**Data provided**.
= = = = =

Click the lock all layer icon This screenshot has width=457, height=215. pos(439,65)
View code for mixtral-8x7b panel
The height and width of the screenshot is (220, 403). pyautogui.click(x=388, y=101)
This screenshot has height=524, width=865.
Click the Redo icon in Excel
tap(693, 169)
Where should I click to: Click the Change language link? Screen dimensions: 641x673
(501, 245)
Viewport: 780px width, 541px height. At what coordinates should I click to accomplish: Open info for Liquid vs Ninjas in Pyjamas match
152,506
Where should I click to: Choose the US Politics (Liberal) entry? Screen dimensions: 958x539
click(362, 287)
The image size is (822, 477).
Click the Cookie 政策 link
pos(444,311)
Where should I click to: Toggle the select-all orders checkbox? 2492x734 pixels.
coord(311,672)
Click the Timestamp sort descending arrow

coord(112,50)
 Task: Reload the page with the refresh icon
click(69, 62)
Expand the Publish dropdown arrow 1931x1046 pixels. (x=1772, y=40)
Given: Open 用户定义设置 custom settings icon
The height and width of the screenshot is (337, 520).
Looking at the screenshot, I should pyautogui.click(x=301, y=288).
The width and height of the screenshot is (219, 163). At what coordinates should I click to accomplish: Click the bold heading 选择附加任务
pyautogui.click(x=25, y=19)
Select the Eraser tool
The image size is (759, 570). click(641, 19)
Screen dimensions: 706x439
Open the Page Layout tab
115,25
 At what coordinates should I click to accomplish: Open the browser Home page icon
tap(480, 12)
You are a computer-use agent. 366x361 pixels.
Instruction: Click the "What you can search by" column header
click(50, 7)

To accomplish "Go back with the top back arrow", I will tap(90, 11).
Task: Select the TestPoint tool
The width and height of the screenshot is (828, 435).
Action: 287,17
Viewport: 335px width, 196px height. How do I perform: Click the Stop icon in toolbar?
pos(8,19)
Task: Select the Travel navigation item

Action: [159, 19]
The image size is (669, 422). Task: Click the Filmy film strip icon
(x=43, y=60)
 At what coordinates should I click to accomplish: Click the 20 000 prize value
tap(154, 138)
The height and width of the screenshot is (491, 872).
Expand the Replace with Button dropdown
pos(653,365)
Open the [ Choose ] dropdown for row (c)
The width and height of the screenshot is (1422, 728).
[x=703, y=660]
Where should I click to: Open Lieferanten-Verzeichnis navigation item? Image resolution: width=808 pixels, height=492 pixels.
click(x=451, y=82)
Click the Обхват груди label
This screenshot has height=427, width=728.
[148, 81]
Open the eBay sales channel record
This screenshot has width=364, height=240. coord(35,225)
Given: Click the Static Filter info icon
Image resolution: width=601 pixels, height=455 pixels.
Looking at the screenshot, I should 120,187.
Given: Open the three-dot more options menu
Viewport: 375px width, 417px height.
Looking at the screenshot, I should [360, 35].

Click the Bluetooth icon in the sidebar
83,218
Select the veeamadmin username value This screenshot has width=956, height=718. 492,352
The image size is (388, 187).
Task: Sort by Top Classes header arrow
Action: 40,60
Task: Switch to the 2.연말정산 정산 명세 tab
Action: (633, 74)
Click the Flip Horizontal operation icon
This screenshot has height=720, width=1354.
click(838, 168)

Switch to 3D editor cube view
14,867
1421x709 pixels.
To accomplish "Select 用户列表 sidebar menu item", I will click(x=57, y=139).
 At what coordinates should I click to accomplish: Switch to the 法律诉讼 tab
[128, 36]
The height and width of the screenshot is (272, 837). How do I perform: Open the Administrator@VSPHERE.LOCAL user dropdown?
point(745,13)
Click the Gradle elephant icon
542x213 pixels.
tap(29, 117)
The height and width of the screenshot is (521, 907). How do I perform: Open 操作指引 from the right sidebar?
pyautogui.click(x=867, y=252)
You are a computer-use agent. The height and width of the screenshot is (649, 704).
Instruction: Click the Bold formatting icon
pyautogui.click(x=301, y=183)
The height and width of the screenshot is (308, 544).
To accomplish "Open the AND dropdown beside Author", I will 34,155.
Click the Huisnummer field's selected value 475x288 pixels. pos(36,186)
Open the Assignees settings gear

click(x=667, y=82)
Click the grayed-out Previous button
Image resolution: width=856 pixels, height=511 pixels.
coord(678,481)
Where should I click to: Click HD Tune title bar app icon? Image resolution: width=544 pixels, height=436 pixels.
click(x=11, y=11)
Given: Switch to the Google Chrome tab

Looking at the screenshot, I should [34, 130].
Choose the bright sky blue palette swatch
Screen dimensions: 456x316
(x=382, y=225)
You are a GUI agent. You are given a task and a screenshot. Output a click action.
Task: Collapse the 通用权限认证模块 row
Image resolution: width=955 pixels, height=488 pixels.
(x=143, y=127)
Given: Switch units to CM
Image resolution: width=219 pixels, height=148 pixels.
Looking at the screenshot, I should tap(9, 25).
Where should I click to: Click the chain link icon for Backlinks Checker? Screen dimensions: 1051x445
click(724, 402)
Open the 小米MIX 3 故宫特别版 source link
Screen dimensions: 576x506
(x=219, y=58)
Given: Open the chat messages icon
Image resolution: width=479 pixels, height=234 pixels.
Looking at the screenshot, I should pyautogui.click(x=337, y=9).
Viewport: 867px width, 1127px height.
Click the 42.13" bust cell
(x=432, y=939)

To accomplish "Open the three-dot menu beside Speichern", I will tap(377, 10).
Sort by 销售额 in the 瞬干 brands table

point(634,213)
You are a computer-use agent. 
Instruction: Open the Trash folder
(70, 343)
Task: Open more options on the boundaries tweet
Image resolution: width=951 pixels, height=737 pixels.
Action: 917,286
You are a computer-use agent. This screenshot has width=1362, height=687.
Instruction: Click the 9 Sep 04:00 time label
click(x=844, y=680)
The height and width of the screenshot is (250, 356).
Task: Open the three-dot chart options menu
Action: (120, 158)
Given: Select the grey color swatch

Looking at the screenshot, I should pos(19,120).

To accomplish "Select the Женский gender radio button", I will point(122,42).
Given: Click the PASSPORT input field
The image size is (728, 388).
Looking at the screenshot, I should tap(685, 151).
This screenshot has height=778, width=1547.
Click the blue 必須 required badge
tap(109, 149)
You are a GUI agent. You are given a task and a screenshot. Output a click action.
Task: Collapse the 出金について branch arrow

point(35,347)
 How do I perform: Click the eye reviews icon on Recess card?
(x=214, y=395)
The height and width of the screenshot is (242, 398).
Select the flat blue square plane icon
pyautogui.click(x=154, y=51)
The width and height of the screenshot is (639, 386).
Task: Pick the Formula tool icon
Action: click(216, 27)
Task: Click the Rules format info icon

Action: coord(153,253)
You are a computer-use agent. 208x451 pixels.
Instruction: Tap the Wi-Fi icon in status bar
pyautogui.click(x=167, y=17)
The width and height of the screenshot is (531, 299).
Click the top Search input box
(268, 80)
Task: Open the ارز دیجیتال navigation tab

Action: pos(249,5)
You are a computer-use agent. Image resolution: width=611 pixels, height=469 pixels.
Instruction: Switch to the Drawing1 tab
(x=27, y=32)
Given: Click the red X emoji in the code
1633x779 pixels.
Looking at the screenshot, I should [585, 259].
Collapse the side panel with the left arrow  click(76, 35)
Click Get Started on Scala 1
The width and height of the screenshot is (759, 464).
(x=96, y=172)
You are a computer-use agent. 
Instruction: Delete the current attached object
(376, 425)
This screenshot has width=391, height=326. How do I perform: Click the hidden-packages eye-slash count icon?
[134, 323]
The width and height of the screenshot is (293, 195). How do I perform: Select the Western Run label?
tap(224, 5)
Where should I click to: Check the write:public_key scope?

= = = = =

**Work to complete**.
In the records above, how many lines hold "beside"? Only the number is wanted.

**Exercise result**.
2